Dikkatle baktım Sinan'a. Gerçekten hiçbir şey bilmiyor mu yoksa ağzımı mı arıyor acaba? Derin bir nefes alıp devam ettim anlatmaya.
"Geçen akşam yolda kalmış birine yardım etmiştim. Kim olduğunu bilmiyorum ama sanırım asıl onun peşindelermiş. Adının Kopuk olduğunu söylediler."
Sinan ve Bahar birbirlerine baktılar. Ardından tekrar bana döndüler. Ben de devam ettim.
"Onun da kim olduğunu bilmiyorlardı zaten. Benden öğrenmek istediler. Ben hiçbir şey anlamadım tabi? O adam kim? Kim olduğunu sanıyorlar da peşindeler? Hiçbir şey söylemediler zaten. E benim de anlatacak bir şeyim olmadığı için, biraz işkence ettiler haliyle."
Sinan dudaklarını kemirip konuştu.
"Peki şu Kopuk dediğin adam. Onu nerden aldın arabana? Yani neden yolda kalmış?"
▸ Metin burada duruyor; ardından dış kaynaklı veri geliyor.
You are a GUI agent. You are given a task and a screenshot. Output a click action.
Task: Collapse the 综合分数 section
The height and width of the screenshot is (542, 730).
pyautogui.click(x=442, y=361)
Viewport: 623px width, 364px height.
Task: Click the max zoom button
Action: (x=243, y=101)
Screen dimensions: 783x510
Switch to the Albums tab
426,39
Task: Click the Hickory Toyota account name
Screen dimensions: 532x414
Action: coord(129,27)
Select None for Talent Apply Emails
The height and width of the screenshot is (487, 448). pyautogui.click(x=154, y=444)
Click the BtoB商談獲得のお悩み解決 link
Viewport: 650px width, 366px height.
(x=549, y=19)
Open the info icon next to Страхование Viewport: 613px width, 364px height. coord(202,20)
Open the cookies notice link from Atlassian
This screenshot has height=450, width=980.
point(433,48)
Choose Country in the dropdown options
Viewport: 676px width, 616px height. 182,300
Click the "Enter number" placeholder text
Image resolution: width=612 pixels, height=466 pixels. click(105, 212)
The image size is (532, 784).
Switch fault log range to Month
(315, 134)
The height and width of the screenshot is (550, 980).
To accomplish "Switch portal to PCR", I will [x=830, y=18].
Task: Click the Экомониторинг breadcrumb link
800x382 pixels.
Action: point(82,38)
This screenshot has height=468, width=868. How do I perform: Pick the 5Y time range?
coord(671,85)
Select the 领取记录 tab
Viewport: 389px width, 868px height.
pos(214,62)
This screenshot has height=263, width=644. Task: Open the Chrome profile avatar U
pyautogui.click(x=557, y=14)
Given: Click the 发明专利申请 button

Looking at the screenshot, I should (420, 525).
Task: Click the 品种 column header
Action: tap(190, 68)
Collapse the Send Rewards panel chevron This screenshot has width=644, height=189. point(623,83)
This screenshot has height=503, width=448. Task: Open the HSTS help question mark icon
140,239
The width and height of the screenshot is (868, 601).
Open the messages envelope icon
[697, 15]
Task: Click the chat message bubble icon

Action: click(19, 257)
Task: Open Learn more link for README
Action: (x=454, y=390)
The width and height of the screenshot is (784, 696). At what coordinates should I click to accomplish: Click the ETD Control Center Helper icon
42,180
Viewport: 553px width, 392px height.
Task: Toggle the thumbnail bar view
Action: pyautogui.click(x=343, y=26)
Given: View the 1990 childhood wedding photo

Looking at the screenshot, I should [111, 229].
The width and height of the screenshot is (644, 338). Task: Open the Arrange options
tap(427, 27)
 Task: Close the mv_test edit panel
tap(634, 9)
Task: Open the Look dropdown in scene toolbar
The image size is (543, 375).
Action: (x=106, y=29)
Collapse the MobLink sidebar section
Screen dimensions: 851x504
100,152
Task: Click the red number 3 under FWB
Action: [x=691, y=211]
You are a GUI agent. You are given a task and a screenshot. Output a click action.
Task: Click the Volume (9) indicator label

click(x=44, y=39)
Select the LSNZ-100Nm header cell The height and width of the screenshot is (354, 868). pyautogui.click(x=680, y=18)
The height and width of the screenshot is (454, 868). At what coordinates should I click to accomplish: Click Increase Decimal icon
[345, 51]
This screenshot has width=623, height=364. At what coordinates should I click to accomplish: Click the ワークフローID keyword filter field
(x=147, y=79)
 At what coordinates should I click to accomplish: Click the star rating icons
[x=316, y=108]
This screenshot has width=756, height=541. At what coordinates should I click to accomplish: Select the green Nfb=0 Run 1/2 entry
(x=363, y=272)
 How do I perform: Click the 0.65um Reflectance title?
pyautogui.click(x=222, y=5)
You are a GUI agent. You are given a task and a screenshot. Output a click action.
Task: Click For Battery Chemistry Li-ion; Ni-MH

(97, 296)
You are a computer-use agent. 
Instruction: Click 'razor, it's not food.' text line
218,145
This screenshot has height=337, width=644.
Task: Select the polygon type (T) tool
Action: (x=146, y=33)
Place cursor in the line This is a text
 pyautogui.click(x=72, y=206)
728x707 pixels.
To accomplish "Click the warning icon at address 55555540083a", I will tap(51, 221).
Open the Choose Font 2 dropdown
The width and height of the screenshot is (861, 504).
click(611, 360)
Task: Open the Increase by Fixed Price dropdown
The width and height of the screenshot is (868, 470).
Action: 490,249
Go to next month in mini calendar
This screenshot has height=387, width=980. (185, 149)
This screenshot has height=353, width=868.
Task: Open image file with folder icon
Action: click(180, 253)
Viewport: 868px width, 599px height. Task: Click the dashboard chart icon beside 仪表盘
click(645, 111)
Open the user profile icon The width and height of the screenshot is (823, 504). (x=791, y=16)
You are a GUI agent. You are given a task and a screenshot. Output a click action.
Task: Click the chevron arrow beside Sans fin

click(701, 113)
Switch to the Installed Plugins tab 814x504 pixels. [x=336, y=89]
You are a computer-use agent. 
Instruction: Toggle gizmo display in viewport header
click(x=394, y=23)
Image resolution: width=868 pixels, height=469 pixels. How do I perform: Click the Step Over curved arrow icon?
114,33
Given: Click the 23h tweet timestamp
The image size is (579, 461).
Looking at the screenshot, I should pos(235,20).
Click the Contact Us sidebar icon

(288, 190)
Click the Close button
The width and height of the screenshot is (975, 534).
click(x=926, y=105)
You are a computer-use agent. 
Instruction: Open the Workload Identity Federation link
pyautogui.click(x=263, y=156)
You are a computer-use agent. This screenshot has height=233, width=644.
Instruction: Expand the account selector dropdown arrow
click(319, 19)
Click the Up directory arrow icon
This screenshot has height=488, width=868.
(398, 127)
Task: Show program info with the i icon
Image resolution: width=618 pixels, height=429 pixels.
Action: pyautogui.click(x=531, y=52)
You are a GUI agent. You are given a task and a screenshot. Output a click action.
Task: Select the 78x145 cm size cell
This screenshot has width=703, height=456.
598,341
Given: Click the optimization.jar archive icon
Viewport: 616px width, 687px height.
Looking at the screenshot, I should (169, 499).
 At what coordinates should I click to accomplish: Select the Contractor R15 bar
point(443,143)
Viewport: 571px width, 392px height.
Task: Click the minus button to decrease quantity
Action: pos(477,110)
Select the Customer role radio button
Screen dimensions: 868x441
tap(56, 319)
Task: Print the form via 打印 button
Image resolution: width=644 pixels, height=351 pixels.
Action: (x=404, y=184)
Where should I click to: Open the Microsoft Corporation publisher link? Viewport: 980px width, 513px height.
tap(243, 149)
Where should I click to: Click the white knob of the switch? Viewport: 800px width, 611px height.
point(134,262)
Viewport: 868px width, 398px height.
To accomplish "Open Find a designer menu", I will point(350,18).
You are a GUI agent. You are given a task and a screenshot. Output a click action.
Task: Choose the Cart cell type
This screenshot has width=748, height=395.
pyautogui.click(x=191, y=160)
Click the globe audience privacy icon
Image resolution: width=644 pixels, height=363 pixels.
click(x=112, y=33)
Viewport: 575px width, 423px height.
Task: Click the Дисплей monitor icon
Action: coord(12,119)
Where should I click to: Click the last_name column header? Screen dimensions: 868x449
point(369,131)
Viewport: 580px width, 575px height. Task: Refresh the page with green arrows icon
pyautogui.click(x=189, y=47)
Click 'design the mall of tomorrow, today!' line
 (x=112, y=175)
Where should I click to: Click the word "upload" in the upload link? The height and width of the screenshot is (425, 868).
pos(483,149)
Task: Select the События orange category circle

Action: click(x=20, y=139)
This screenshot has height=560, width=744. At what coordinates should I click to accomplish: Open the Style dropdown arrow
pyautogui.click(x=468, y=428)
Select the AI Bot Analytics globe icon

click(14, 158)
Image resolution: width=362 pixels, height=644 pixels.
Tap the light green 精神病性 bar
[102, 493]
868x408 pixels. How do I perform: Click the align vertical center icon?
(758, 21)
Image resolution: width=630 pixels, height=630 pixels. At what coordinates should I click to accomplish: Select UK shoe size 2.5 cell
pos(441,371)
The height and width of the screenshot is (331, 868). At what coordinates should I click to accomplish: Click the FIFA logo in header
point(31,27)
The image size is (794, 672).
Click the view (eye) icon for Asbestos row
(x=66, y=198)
"Tenha bir yoldu. Hastaneden eve dönüyordum. O karanlıkta adamın biri koşturuyordu. Sonra birden arabanı önüne gelince durdum haliyle. Arabası bozulmuş, yardım lazım dedi. Ben de alıp bir tamirciye bıraktım."
Sinan tek kaşını kaldırıp baktı. Ardından Bahar'a döndü. Bahar da oturuşunu dikleştirip dudaklarını büzdü. Sinan'a bakıp ardından tekrar bana döndü.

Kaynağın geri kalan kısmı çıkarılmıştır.